Records from a collection.
== Segment start ==
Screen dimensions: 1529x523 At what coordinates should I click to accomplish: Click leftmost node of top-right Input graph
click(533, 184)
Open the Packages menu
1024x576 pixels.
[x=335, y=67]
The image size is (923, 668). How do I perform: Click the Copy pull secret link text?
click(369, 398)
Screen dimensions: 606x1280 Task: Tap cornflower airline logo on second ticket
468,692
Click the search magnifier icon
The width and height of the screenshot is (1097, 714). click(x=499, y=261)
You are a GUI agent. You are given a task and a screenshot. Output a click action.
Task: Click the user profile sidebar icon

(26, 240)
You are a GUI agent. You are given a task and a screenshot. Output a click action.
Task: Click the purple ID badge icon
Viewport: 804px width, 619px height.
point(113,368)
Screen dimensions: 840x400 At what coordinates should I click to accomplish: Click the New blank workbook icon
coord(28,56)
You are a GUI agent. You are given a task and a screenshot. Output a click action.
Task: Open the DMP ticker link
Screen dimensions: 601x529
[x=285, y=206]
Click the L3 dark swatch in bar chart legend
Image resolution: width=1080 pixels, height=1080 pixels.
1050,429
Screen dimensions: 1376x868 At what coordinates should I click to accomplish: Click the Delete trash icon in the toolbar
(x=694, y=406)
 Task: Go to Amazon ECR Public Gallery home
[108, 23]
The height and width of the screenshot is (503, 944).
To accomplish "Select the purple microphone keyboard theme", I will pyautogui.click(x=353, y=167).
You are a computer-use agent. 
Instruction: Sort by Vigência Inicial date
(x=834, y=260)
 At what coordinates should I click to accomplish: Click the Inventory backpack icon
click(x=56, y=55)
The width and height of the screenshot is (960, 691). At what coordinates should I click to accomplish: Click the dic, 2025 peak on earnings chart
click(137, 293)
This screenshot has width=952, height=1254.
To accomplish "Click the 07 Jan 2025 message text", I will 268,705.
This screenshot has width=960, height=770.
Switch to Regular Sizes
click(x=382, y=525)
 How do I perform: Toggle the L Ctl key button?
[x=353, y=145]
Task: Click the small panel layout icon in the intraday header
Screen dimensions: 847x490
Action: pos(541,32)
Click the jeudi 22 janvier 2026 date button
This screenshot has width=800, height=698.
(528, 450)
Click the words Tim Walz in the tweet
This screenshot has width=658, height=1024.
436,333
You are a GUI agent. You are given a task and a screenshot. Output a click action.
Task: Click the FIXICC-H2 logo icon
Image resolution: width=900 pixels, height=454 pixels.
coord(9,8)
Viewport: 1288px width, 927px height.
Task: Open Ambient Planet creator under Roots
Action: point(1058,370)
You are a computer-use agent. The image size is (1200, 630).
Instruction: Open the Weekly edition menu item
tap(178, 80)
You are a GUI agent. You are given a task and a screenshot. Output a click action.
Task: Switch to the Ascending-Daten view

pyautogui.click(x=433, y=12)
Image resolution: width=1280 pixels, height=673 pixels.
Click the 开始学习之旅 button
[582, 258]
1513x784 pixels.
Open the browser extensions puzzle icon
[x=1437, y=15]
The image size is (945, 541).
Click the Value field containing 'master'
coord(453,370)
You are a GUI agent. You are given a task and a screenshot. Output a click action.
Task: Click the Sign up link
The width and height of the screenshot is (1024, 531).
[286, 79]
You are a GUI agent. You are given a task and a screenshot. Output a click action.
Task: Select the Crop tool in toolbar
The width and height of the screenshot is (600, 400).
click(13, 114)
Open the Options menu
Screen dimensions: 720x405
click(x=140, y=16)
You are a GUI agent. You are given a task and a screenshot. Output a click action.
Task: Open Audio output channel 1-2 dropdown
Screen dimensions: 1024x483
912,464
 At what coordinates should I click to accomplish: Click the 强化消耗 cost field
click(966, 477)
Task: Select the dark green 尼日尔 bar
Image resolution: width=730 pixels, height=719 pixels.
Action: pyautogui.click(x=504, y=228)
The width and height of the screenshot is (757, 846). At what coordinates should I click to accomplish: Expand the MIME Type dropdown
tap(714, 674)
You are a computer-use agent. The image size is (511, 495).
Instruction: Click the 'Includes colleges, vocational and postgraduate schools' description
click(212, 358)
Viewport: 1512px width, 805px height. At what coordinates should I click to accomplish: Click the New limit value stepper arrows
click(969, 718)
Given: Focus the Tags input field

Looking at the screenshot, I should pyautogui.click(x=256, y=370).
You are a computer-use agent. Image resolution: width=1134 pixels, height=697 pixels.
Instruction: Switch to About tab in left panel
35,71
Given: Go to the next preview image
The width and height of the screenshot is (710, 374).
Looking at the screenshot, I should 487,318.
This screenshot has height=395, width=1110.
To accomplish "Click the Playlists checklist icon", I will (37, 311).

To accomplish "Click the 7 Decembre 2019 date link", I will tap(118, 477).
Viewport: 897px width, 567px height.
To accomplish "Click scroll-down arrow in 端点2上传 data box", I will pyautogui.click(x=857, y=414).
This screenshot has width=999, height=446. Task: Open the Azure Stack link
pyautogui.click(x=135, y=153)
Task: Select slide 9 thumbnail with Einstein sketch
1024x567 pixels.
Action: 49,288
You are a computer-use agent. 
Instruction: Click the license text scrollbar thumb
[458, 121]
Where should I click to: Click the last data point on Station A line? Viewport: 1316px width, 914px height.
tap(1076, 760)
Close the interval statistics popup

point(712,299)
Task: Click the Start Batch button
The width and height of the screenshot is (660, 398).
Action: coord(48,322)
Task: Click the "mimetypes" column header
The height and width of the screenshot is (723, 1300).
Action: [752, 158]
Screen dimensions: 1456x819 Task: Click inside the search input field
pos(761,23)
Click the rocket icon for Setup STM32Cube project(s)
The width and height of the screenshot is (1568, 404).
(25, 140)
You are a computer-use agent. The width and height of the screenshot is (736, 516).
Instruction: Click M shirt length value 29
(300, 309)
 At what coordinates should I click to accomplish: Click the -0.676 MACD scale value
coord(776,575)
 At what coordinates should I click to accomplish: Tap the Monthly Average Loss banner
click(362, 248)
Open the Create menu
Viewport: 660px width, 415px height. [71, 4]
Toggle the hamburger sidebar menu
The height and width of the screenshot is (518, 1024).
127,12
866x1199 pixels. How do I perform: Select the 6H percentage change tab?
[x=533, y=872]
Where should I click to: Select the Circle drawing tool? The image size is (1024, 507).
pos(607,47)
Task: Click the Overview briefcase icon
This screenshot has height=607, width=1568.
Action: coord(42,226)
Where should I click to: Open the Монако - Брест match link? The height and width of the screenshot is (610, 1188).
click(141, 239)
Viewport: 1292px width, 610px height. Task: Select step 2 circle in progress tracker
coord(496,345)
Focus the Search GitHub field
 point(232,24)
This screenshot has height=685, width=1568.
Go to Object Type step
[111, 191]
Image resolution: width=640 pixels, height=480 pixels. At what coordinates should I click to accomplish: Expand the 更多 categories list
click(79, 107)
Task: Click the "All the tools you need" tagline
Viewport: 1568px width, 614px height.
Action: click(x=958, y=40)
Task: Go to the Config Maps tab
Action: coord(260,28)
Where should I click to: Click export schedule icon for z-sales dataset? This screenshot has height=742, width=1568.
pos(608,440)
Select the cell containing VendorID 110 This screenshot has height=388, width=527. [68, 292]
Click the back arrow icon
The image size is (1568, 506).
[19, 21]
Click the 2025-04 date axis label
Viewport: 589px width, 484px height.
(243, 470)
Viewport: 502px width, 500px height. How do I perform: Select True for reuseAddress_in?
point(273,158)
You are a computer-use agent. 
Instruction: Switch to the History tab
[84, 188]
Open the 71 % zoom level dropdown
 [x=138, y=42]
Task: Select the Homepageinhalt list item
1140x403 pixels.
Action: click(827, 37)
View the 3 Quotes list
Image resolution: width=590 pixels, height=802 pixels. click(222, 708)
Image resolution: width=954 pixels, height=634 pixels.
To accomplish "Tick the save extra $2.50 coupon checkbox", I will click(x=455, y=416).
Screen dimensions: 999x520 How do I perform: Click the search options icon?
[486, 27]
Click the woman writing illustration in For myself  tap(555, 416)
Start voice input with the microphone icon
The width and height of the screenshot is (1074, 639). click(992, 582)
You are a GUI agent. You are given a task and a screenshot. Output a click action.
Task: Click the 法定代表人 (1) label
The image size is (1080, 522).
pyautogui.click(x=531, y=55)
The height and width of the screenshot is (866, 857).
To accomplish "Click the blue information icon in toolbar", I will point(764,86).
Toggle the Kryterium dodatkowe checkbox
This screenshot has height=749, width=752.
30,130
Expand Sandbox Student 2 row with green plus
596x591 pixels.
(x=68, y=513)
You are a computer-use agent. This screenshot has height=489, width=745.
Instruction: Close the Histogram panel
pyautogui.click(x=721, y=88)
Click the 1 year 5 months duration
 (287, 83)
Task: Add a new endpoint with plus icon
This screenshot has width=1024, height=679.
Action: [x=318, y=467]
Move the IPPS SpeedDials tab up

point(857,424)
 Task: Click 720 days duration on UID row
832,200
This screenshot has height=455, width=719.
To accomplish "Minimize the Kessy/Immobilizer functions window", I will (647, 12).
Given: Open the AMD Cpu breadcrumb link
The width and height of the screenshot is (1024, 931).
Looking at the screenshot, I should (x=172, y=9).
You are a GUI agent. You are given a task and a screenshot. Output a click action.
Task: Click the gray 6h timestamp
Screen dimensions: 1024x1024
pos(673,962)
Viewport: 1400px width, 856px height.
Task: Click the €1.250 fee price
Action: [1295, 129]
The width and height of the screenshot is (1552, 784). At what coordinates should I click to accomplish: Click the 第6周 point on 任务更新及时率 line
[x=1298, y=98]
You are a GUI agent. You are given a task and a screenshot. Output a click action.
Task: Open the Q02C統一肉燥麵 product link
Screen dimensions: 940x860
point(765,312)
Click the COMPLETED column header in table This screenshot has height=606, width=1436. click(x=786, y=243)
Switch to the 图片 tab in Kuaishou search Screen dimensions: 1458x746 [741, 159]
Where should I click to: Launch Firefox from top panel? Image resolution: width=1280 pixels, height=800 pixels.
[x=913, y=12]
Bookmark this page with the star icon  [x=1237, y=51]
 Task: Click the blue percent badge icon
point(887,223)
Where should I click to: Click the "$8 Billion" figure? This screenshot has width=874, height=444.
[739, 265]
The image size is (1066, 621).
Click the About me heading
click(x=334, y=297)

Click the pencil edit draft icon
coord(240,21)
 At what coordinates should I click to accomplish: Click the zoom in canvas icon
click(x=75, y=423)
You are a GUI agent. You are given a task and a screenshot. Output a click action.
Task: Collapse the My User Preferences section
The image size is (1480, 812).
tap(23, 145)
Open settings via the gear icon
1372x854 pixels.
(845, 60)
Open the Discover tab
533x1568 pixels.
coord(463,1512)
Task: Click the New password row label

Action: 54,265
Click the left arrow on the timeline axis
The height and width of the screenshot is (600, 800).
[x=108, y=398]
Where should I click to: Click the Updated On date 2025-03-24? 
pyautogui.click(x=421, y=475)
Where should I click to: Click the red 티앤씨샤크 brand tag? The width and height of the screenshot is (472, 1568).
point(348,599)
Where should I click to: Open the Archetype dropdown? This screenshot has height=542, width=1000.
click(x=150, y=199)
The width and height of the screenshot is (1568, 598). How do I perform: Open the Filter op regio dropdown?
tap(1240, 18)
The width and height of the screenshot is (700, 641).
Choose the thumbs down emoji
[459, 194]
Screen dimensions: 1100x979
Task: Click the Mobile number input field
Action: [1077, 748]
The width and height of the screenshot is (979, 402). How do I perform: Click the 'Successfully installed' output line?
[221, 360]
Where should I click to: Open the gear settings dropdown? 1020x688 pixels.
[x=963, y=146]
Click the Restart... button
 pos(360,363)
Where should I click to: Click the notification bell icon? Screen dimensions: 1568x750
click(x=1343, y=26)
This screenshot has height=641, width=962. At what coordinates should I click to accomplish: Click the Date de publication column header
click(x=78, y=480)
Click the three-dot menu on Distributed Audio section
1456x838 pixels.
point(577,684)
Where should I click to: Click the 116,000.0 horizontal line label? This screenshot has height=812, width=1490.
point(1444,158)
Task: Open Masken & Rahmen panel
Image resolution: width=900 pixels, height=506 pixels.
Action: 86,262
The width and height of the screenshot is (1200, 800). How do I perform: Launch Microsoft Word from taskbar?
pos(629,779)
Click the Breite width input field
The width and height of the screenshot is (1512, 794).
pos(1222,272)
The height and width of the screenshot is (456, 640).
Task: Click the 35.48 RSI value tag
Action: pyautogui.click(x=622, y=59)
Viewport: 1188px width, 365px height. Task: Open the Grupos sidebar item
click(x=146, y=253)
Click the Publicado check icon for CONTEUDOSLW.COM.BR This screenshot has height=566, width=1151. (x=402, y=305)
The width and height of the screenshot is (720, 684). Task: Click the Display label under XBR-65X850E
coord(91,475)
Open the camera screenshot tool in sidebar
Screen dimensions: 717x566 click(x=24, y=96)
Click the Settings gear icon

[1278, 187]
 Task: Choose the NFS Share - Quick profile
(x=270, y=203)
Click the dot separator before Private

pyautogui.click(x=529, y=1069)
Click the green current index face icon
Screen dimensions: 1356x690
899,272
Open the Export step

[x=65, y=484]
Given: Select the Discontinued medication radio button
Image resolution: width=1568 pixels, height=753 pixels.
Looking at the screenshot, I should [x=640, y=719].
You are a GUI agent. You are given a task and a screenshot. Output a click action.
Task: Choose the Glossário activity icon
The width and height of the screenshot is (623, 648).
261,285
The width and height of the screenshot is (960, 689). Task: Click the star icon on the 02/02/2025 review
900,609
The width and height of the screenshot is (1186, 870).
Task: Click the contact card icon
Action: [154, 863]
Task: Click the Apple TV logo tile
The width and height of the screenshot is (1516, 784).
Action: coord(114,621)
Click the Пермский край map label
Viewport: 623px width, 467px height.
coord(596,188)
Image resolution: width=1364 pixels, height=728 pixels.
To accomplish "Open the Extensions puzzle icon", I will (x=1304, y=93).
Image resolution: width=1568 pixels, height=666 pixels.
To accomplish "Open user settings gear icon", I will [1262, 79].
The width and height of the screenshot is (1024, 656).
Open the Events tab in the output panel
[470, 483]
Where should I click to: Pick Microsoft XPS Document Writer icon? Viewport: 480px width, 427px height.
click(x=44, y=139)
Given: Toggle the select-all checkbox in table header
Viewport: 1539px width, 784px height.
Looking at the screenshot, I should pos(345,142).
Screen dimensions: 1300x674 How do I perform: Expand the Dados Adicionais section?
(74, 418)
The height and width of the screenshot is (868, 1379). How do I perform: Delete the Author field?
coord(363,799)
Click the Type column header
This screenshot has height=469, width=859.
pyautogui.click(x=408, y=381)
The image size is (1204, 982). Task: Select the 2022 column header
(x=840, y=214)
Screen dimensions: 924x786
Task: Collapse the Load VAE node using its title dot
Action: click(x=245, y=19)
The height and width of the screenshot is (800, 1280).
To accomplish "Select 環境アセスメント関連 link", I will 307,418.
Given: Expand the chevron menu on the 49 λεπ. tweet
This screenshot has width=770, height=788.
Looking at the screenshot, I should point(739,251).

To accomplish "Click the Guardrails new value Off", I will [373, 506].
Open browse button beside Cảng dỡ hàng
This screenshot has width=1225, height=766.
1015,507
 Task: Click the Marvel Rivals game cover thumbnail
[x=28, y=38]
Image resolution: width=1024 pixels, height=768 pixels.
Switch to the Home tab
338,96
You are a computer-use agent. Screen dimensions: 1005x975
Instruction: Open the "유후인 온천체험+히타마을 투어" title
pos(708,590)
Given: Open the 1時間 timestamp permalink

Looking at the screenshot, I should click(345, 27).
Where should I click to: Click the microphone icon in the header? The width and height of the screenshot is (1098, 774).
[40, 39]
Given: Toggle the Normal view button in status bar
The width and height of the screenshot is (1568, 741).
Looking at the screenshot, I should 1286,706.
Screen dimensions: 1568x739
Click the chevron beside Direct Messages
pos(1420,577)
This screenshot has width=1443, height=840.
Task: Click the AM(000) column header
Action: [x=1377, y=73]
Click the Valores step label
== Segment end ==
HOW TO COMPLETE THIS TASK.
Please restate, word for word, the lines of the entries that run from the first line through the one holding "Task: Click the small", and add nothing.

SOLUTION FOR THIS TASK.
Screen dimensions: 1529x523 At what coordinates should I click to accomplish: Click leftmost node of top-right Input graph
click(533, 184)
Open the Packages menu
1024x576 pixels.
[x=335, y=67]
The image size is (923, 668). How do I perform: Click the Copy pull secret link text?
click(369, 398)
Screen dimensions: 606x1280 Task: Tap cornflower airline logo on second ticket
468,692
Click the search magnifier icon
The width and height of the screenshot is (1097, 714). click(x=499, y=261)
You are a GUI agent. You are given a task and a screenshot. Output a click action.
Task: Click the user profile sidebar icon

(26, 240)
You are a GUI agent. You are given a task and a screenshot. Output a click action.
Task: Click the purple ID badge icon
Viewport: 804px width, 619px height.
point(113,368)
Screen dimensions: 840x400 At what coordinates should I click to accomplish: Click the New blank workbook icon
coord(28,56)
You are a GUI agent. You are given a task and a screenshot. Output a click action.
Task: Open the DMP ticker link
Screen dimensions: 601x529
[x=285, y=206]
Click the L3 dark swatch in bar chart legend
Image resolution: width=1080 pixels, height=1080 pixels.
1050,429
Screen dimensions: 1376x868 At what coordinates should I click to accomplish: Click the Delete trash icon in the toolbar
(x=694, y=406)
 Task: Go to Amazon ECR Public Gallery home
[108, 23]
The height and width of the screenshot is (503, 944).
To accomplish "Select the purple microphone keyboard theme", I will pyautogui.click(x=353, y=167).
You are a computer-use agent. 
Instruction: Sort by Vigência Inicial date
(x=834, y=260)
 At what coordinates should I click to accomplish: Click the Inventory backpack icon
click(x=56, y=55)
The width and height of the screenshot is (960, 691). At what coordinates should I click to accomplish: Click the dic, 2025 peak on earnings chart
click(137, 293)
This screenshot has width=952, height=1254.
To accomplish "Click the 07 Jan 2025 message text", I will 268,705.
This screenshot has width=960, height=770.
Switch to Regular Sizes
click(x=382, y=525)
 How do I perform: Toggle the L Ctl key button?
[x=353, y=145]
Task: Click the small panel layout icon in the intraday header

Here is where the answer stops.